Aim A: In the HTCondor forum reply, switch "sshd" to "ssh daemon" and give back everything from "to be clear, I'm" down to "general per slot.".
Aim B: Translate this sentence from the HTCondor forum reply into German: "The reservation of the resources was done by requesting cpus and gpus."

[Date Prev][Date Next][Thread Prev][Thread Next][Date Index][Thread Index]

Re: [HTCondor-users] htcondor + gpudirect + openmpi



Hello,

to be clear, I'm talking about openmpi not openmp, but I assume
they also can be mixed at least each mpi program could multithreaded or even 
start multi processes.

The file to change is openmpiscript which can be found in 
$(RELEASE_DIR)/etc/examples/
(on debian /usr/share/doc/condor/etc/examples/).

It starts one sshd per machine_count which means in general per slot.
The reservation of the resources was done by requesting cpus and gpus.
The modified script just informs mpirun that more mpi programs should be 
started on each slot, in our case its the number of gpus requested.
Therefore the -n argument has to be multiplied by RequestGpus and each
line in the machines file has to occur as often.

Excerpted records:
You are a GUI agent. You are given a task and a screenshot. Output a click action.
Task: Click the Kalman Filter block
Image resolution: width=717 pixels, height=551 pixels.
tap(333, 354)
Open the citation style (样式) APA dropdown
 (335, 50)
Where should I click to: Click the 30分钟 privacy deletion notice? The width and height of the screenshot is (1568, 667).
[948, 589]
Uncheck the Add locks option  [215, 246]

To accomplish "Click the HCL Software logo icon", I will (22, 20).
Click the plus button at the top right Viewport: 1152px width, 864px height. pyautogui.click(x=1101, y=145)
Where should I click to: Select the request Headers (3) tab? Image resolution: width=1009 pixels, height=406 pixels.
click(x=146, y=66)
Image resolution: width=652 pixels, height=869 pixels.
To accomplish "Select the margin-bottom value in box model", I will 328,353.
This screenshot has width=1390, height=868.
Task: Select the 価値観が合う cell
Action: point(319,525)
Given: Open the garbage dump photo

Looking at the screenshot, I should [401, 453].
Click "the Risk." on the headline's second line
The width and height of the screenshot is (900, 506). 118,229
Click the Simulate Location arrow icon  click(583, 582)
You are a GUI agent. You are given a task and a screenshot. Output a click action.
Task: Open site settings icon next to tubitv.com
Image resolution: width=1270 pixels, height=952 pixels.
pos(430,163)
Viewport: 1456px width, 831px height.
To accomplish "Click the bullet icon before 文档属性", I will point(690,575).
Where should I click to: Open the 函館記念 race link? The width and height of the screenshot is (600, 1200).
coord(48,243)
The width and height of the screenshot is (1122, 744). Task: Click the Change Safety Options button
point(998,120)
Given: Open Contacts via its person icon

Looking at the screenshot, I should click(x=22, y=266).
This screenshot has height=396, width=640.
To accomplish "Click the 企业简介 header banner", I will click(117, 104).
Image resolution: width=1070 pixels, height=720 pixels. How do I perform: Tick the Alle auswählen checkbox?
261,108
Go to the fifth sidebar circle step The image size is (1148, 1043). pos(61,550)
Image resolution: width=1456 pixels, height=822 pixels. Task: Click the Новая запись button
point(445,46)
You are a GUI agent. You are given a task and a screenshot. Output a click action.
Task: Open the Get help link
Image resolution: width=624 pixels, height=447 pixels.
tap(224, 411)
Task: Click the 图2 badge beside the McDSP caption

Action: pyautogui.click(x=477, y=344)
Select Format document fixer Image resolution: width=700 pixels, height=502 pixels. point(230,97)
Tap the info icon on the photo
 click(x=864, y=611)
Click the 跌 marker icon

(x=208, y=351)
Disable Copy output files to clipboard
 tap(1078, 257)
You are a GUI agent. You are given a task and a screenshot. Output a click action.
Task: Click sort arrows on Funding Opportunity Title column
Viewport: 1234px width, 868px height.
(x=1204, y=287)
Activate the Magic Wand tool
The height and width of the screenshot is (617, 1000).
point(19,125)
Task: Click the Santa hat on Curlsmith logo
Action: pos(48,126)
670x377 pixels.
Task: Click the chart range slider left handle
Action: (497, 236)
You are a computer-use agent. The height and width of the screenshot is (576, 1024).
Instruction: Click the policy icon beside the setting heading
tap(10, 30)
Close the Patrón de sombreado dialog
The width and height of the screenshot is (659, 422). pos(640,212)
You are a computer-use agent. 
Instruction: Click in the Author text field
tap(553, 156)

Correct result A:
to be clear, I'm talking about openmpi not openmp, but I assume
they also can be mixed at least each mpi program could multithreaded or even 
start multi processes.

The file to change is openmpiscript which can be found in 
$(RELEASE_DIR)/etc/examples/
(on debian /usr/share/doc/condor/etc/examples/).

It starts one ssh daemon per machine_count which means in general per slot.

Correct result B: Die Reservierung der Ressourcen erfolgte durch das Anfordern von CPUs und GPUs.